Harvey's rationale for a policy of cyber-offense during an interview reported in The Guardian newspaper was that cyberspace was no different to any other field of combat, and imposed the same strategic demands.
"We need a toolbox of capabilities and that's what we are currently developing," said Harvey. "The circumstances and manner in which we would use them are broadly analogous to what we would do in any other domain." Cyberwar is, he said, "conflict without boundaries" and "action in cyberspace will form part of the future battlefield."
Development of offensive technologies is being carried out at the Cyber Security Operations Centre at Government Communication Headquarters (GCHQ) in Cheltenham under the direction of the Government's Cabinet Office and Ministry of Defence (MOD), he indicated.
Harvey appeared to deny that pre-emption and counter-warfare might be a much more routine element of cyber-defense than these principles have been in the world of conventional war.
"I don't think that the existence of a new domain will, in itself, make us any more offensive than we are in any other domain. The legal conventions within which we operate are quite mature and well established," Harvey told the Guardian.
"The consequences of a well planned, well executed attack against our digital infrastructure could be catastrophic. With nuclear or biological weapons, the technical threshold is high. With cyber the finger hovering over the button could be anyone from a state to a student," he said.
Harvey's statement confirms what might be suspected about the U.K.'s attitude to cyber-warfare at a time when it has pointedly commented on numerous recent incoming attacks by foreign powers on its infrastructure.
These have included detailed allegations made by Foreign Secretary William Hague at last February's Munich security Conference that U.K. Government departments were regularly being attacked by one or more unnamed foreign powers.
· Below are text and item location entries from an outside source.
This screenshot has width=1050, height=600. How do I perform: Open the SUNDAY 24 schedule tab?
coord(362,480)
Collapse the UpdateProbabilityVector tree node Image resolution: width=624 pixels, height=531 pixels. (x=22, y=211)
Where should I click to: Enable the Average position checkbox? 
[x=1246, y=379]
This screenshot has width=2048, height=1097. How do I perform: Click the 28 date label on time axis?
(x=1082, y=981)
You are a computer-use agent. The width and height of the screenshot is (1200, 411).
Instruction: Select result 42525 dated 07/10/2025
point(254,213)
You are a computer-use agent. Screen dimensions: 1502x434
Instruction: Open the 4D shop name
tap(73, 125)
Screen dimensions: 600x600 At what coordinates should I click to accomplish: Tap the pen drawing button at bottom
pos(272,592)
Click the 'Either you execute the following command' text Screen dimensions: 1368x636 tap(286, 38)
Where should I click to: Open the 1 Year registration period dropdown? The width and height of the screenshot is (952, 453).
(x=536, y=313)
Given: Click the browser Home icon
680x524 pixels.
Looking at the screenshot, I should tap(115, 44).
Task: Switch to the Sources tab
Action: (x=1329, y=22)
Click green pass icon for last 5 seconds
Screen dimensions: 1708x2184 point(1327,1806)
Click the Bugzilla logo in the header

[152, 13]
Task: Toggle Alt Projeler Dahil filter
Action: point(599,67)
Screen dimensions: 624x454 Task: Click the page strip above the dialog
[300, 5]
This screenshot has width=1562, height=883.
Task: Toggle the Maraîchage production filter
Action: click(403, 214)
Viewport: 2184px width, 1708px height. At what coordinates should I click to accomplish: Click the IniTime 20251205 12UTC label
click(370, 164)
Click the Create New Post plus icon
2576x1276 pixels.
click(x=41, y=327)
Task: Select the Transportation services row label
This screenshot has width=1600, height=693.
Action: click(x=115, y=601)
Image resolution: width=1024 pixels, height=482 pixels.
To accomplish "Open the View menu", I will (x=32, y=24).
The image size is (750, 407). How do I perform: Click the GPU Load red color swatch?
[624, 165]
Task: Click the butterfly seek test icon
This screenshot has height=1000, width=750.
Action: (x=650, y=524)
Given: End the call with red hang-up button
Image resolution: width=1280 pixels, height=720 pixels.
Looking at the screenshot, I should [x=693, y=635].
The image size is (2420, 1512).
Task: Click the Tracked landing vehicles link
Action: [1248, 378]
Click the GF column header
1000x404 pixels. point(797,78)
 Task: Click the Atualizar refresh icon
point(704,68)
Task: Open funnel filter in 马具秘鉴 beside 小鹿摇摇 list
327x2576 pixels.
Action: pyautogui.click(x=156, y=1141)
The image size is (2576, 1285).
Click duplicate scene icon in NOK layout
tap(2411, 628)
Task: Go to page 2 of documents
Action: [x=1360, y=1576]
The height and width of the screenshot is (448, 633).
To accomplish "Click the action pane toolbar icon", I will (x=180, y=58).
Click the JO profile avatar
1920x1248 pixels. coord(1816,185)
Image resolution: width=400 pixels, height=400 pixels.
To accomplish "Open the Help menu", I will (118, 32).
Last November, Armed Forces Minister Harvey used a speech to signal the U.K.'s growing exasperation with the level of cyberattacks being directed at the country, suggesting that cyberattacks be treated as acts of aggression subject to international treaties, including the mutual military defense pact on which NATO was founded
Harvey's latest comments go further than any previous statements by a U.K. politician, however, including those made by former navy chief, Lord West, during a BBC interview in 2009 in which he said the country possessed the capability to strike against its enemies in certain circumstances.